RAM in Printers, For it is it?

ahw

Distinguished
Dec 31, 2007
86
0
18,630
I want to ask about the RAM in Printers, what do it do, I mean what is the Advantage of it?
 
G

Guest

Guest
The ram in printers works like a cache, taking some of the document load off the sys ram so that the doco prints faster
 

Lucol

Distinguished
Dec 31, 2007
177
0
18,680
The other post, was partly correct. It really depends on the kind of printer. For a dot-matrix or ink jet, it's used for buffering to speed up printing, but on a laser printer, it's a different story. Most laser printers have their own processor to "render" the output, so like a regular computer, it too needs RAM to have a "place" to work with.
 
G

Guest

Guest
I was working on the assumption that we were talking about inkjet printers, as you say Laser printers are another matter entirely, I have yet to see ram in a tractor feed, dot matrix printer
 

Lucol

Distinguished
Dec 31, 2007
177
0
18,680
I guess you're right, what most people have are inkjets, but then again, the question seemed pretty general. Anyhow, I had like 8 years ago a Panasonic KX-1123 dot matrix and if I recall correctly, it had maybe 16Kb of "RAM" if you could call it that. Just a small buffer so it wouldn't pause after each pass, at least not as often.
 

jclw

Distinguished
Dec 31, 2007
1,255
0
19,290
Dot matrix: Yes almost all dot matrix printers have/had 8/16/32 or 64k of memory as a buffer.

Laser: Laser printers must print the whole page in one "pass" so they must have enough memory to process and hold the entire page in memory. Example: 600dpi and a 8" by 10" printing area gives you 4000*6000 dots or 24,000,000 dots. If each dot is represented by one bit then you need 3,000,000 bytes (3 MB)(8 bits = 1 byte) of ram just to hold the image in memory, not including what the printer needs to process it. I have 14MB of ram in my HP LaserJet 4+ which I find I need to print complex images.

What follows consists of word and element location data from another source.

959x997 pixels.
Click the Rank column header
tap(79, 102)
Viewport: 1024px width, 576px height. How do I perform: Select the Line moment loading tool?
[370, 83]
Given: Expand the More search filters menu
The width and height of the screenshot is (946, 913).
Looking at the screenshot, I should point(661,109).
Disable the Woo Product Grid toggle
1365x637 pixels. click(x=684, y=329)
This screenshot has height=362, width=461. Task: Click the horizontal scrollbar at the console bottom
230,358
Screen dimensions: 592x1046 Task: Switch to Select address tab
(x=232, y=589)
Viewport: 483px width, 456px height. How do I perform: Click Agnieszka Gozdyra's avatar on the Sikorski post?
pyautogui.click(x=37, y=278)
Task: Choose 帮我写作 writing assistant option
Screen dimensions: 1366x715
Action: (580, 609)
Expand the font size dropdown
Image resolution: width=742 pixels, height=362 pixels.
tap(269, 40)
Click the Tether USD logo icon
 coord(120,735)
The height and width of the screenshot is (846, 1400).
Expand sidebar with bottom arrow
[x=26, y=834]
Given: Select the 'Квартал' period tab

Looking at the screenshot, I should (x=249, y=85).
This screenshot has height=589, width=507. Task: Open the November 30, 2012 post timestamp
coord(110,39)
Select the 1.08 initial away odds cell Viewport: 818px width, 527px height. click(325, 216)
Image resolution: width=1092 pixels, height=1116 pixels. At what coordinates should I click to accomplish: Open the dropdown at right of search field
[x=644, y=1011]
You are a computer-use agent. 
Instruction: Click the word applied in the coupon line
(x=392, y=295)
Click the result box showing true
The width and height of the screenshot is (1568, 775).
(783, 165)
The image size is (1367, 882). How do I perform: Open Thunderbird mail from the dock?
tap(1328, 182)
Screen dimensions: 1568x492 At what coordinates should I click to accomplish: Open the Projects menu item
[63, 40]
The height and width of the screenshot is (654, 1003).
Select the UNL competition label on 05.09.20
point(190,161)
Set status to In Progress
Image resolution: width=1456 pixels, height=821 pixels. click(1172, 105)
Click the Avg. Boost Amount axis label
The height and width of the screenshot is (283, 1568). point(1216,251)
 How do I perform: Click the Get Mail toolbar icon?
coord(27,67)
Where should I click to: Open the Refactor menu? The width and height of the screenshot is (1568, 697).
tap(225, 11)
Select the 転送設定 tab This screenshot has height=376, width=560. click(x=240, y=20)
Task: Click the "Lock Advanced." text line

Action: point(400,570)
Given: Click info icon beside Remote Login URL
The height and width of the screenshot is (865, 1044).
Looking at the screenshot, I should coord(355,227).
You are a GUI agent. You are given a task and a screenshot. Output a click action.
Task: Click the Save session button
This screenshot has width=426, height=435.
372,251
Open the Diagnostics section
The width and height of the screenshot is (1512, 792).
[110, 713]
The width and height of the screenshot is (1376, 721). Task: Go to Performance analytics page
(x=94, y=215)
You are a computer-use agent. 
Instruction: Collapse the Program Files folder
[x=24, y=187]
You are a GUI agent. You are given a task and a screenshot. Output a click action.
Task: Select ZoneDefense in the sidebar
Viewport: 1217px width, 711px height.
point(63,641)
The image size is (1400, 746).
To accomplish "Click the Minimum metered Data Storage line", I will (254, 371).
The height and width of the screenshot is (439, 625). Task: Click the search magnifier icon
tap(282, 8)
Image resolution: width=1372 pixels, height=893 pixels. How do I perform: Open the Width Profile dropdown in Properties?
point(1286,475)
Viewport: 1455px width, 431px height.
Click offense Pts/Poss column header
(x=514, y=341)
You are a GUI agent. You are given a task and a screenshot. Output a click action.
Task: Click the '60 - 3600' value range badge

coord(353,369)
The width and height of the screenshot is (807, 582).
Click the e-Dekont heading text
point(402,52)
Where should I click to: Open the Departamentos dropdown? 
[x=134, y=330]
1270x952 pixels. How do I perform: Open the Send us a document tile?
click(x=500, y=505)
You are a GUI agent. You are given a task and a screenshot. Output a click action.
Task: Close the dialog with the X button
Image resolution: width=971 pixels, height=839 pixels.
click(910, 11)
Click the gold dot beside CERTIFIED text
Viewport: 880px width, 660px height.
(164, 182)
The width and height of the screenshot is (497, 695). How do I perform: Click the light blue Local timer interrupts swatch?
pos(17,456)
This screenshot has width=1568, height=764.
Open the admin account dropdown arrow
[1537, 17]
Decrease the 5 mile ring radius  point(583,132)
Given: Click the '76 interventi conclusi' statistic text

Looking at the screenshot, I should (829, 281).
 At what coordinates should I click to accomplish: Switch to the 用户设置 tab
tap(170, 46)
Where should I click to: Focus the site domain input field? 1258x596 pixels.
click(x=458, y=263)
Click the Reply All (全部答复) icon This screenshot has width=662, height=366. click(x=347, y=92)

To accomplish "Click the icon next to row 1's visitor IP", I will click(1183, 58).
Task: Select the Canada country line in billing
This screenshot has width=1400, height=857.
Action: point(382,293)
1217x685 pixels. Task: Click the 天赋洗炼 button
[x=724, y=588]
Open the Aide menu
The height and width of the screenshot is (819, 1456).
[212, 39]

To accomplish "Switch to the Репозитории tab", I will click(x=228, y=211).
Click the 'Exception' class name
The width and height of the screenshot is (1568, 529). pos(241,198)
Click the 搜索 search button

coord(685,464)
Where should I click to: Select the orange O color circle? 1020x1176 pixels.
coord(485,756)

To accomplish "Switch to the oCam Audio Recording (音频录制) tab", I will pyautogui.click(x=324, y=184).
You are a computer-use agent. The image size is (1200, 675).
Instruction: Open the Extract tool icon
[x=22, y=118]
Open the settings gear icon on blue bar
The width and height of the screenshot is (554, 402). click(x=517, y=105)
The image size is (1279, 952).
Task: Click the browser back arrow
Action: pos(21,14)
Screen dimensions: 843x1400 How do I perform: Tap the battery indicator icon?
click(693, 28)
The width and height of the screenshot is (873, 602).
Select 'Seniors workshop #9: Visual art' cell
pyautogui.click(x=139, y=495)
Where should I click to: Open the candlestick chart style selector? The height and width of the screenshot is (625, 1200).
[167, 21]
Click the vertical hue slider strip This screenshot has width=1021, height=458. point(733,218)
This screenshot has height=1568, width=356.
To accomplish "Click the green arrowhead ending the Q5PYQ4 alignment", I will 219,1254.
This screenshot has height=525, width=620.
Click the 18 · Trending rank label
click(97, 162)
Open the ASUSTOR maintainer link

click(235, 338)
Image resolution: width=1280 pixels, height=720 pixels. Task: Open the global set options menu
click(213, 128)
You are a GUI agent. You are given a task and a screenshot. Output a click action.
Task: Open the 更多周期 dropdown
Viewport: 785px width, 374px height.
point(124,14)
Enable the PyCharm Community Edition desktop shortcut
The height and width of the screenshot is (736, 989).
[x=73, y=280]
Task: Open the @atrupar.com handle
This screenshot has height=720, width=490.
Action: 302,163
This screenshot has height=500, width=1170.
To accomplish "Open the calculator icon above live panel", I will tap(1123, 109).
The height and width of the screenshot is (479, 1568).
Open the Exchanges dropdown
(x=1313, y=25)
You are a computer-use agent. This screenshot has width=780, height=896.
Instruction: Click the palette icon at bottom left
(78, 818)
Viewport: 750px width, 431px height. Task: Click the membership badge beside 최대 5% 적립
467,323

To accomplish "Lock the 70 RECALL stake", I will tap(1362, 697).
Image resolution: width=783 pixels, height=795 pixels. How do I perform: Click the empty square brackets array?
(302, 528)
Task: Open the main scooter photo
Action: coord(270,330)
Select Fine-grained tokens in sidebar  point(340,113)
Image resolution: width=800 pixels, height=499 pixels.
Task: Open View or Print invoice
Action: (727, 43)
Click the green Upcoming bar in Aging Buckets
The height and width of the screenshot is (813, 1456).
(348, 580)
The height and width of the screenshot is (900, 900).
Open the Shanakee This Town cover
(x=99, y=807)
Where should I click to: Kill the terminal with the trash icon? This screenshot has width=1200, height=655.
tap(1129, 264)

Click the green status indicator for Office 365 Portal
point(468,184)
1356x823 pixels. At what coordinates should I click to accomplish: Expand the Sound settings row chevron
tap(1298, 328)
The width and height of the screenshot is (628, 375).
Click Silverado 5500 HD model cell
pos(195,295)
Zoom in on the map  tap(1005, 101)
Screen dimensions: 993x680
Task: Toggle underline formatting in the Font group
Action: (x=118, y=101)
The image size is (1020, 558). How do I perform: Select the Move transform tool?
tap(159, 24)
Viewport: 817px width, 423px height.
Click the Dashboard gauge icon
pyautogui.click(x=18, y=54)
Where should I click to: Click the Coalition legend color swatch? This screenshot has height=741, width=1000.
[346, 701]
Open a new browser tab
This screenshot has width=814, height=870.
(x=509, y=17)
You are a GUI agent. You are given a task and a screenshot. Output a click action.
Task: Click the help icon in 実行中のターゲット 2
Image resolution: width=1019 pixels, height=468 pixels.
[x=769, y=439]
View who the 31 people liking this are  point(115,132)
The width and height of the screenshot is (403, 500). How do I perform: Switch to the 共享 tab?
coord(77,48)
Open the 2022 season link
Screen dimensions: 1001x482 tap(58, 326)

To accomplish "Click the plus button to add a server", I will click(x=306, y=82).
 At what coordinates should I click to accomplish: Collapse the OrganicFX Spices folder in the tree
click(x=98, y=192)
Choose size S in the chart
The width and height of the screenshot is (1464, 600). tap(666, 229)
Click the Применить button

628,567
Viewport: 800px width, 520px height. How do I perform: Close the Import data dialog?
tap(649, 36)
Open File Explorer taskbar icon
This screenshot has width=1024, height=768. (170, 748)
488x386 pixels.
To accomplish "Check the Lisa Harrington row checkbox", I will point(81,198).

Inkjet: There are two kinds of inkjets: "dumb" or "host" printers which use the computers cpu and ram to drive the printer, and "smart" printers which have their own cpu & ram and speak "languages" such as postscript, PCL, and HPGL. On these "smart" printers you need more ram to print larger and more complex pictures. I have a "dumb" HP DeskJet 722C with 512kb and a "smart" Deskjet 1220Cxi with 8MB of memory. The 8MB lets me print 13"x19" 2400x1200dpi posters.

So the more memory you have in your printer the more complex an image it can print. Some newer printers use data compression in memory so they don't need as much.

Hope this helps,
- JW
 
G

Guest

Guest
Bigger Laserprinters have even harddisks.


And they said schizophrenia is annoying?